"All right, my darling," he made answer. "But not here. This is no place for melody, down in this dark and gloomy crypt, surrounded by the relics of the dead. We've been buried alive down here altogether too long as it is. Brrr! The chill's beginning to get into my very bones! Don't you feel it, Beta?"

"I do, now I stop to think of it. Well, let's go up then. We'll have our music where it belongs, in the cathedral, with sunshine and air and birds to keep it company!"

Half an hour later they had transported the magnificent phonograph and the steel records out of the crypt and up the spiral stairway, into the vast, majestic sweep of the transept.

They placed their find on the broad concrete steps that in the old days had led up to the altar, and while Allan minutely examined the mechanism to make sure that all was right, the girl, sitting on the top step, looked over the records.

"Why, Allan, here are instrumental as well as vocal masterpieces," she announced with joy. "Just listen--here's Rossini's 'Barbier de Seville,' and Grieg's 'Anitra's Dance' from the 'Peer Gynt Suite,' and here's that most entrancing 'Barcarolle' from the 'Contes d'Hoffman'--you remember it?"

She began to hum the air, then, as the harmony flowed through her soul, sang a few lines, her voice like gold and honey: Belle nuit, o nuit d'amour, souris a nos ivresses! Nuit plus douce que le jour, o belle nuit d'amour! Le temps fuit et sans retour emporte nos tendresses; Loin de cet heureux sejour le temps fuit sans retour! Zephyrs embrases, versez-nous vos caresses!

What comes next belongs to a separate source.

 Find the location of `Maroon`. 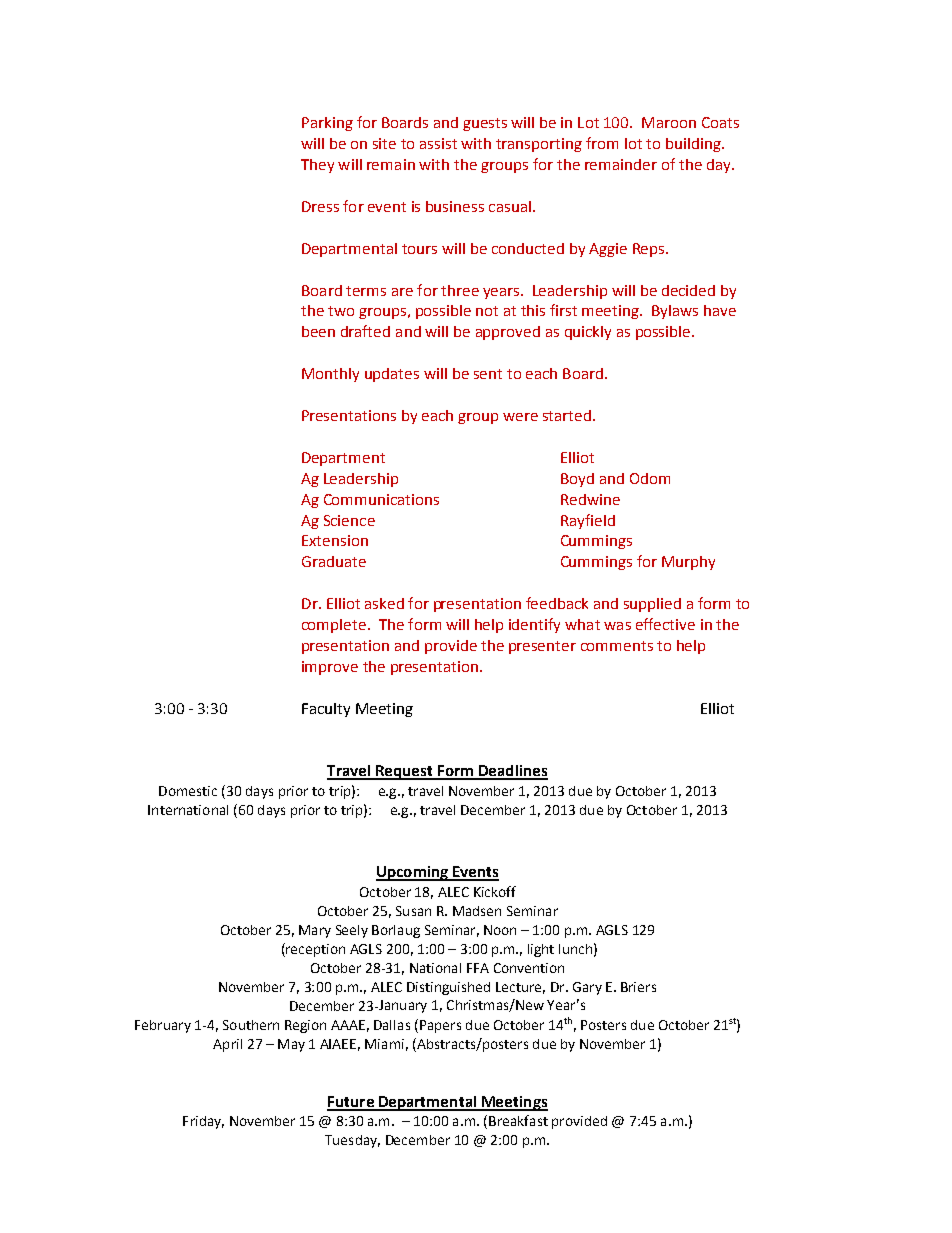

Maroon is located at coordinates (669, 122).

Ah! Donnez-nous vos baisers!

The echoes of Offenbach's wondrous air, a crystal stream of harmony, and of the passion-pulsing words, died through the vaulted heights. A moment Allan sat silent, gazing at the girl, and then he smiled.

"It lives in you again, the past!" he cried. "In you the world shall be made new once more! Beatrice, when I last heard that 'Barcarolle' it was sung by Farrar and Scotti at the Metropolitan, in the winter of 1913. And now--you waken the whole scene in me again!

"I seem to behold the vast, clear-lighted space anew, the tiers of gilded galleries and boxes, the thousands of men and women hanging eagerly on every silver note--I see the marvelous orchestra, many, yet one; the Venetian scene, the moonlight on the Grand Canal, the gondolas, the merrymakers--I hear Giulietta and Nicklausse blending those perfect tones! My heart leaps at the memory, beloved, and I bless you for once more awakening it!"

"With my poor voice?" she smiled. "Play it, play the record, Allan, and let us hear it as it should be sung!"